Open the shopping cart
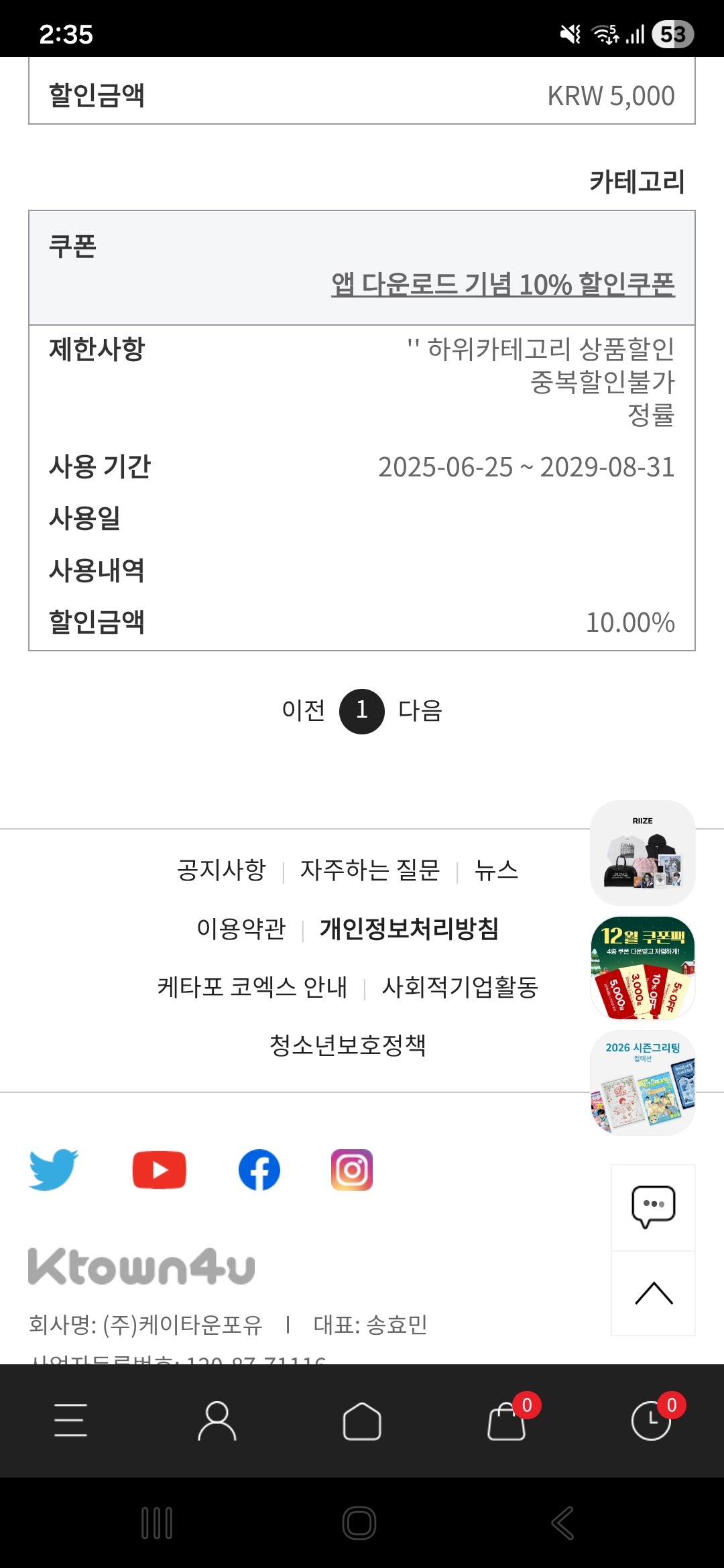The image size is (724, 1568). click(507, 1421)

...

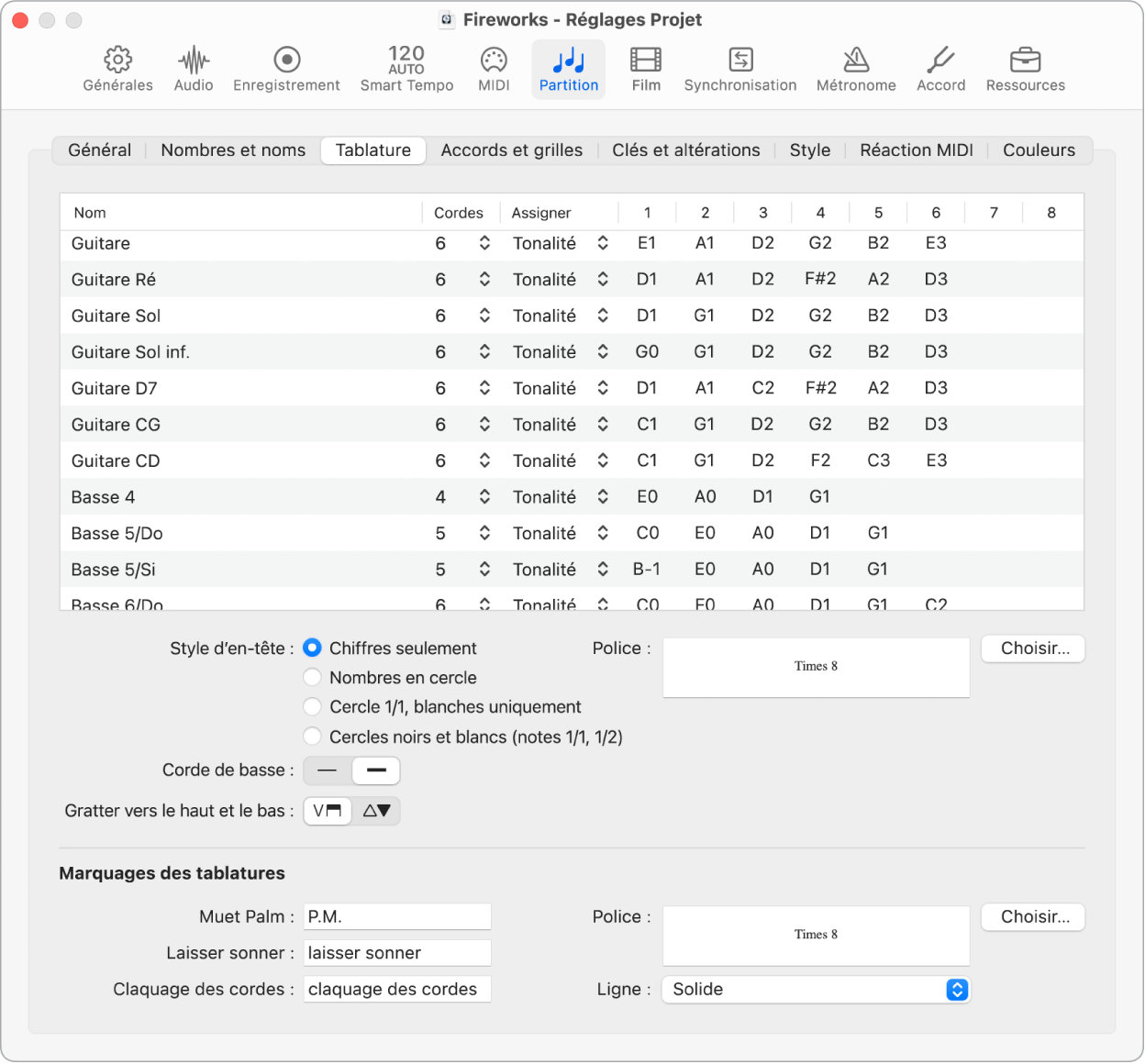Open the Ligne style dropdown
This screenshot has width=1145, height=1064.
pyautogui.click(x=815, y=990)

Problem:
Copy the material exactly, starting at the line that contains "Open the Ligne style dropdown" and ending after the line that contains "pyautogui.click(x=815, y=990)". Omit the pictures.

Answer to this exercise:
Open the Ligne style dropdown
This screenshot has width=1145, height=1064.
pyautogui.click(x=815, y=990)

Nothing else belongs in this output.